Given a number N      . The task is to find the largest factor of that number which is a perfect square.
Examples

Input : N = 420
Output : 4

Input : N = 100
Output : 100

 

A Simple Solution is to traverse all of the numbers in decreasing order from the given number down till 1 and if any of these numbers is a factor of the given number and is also a perfect square, print that number.
Time Complexity: O(N)
Better Solution : A better solution is to use prime factorization of the given number.

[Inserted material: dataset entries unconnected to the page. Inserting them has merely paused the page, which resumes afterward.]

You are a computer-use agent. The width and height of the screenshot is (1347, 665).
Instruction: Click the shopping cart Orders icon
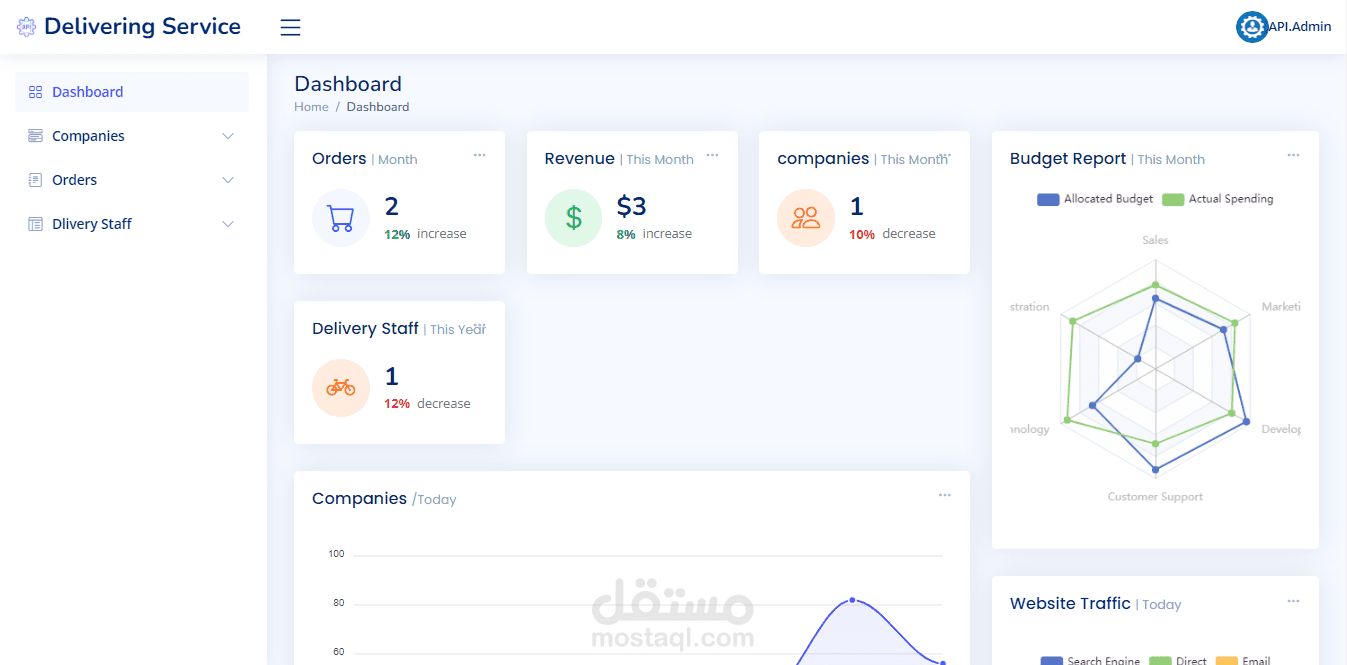coord(341,218)
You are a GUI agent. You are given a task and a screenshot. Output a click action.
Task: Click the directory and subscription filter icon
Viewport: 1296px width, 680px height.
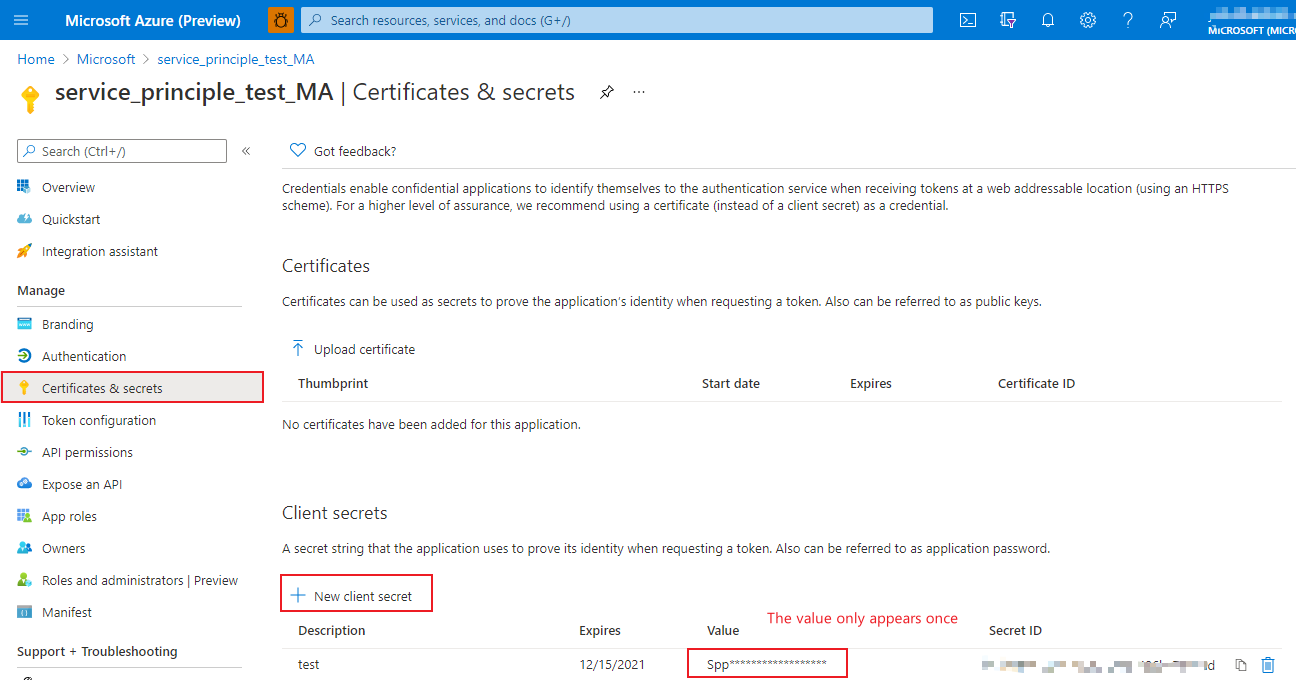click(x=1008, y=20)
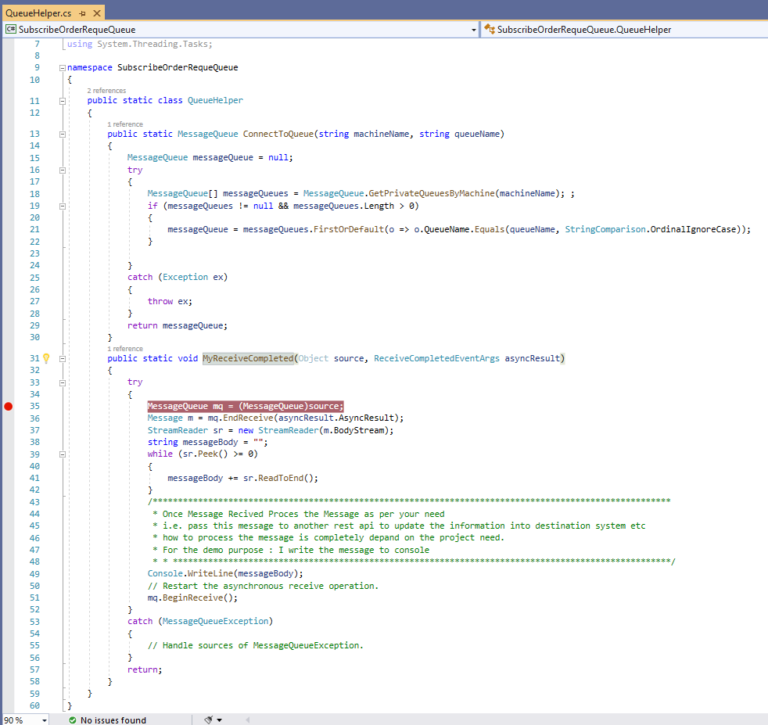This screenshot has height=725, width=768.
Task: Collapse the QueueHelper class outlining region
Action: point(63,101)
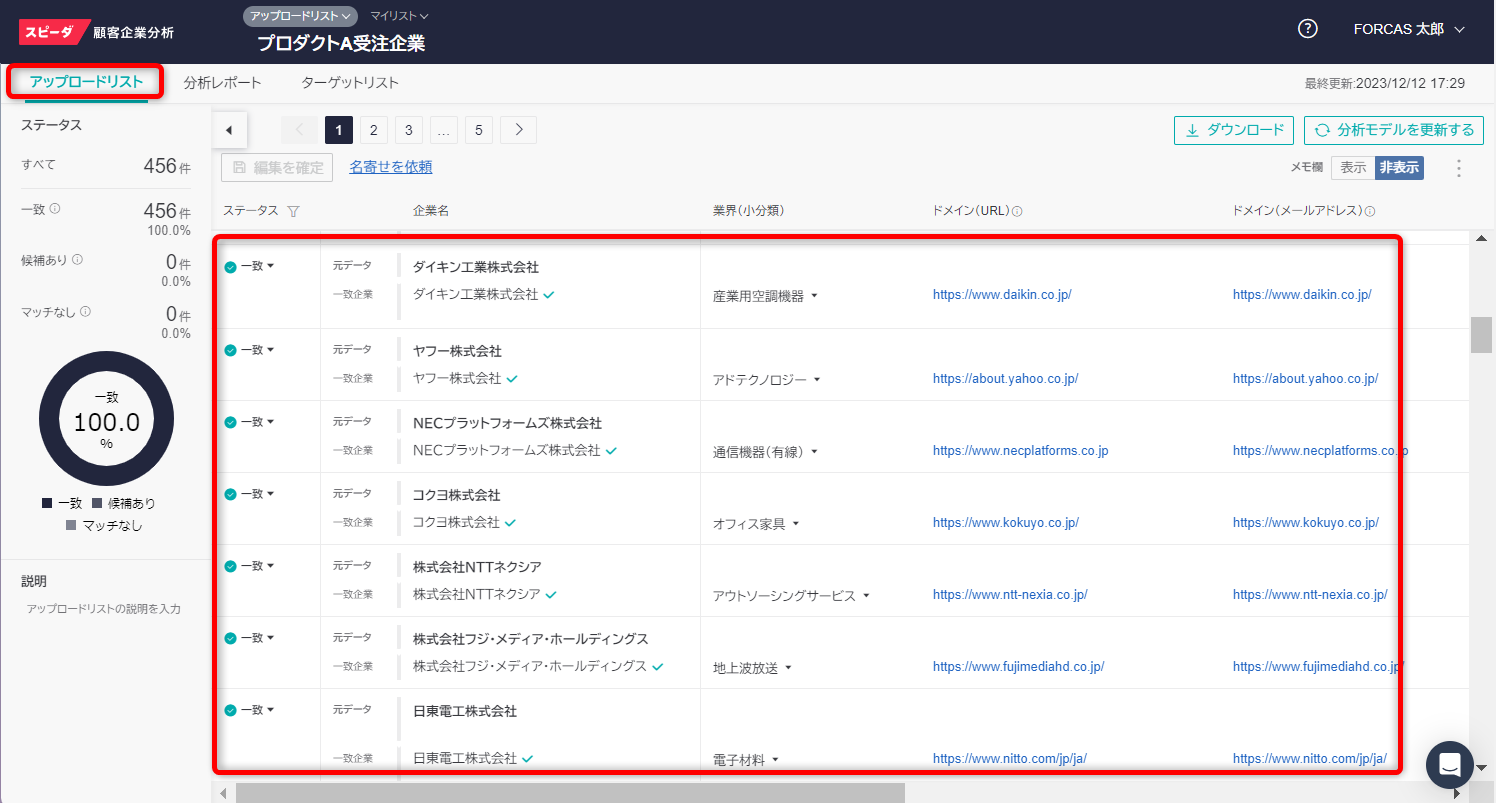
Task: Switch to the 分析レポート tab
Action: 222,83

  • First find all the prime factors of that number till sqrt(num).
  • Take a variable, answer and initialize it to 1. It represents the largest square number which is also a factor of that number.
  • Now, Check If any prime number occurs even number of times in the prime factorization of the given number, if yes then multiply the answer with that prime factor the number of times it occurs.
  • Else, if it occurs odd number of times then multiply the answer with prime number (K – 1) times, K is the frequency of that prime factor in the prime factorization.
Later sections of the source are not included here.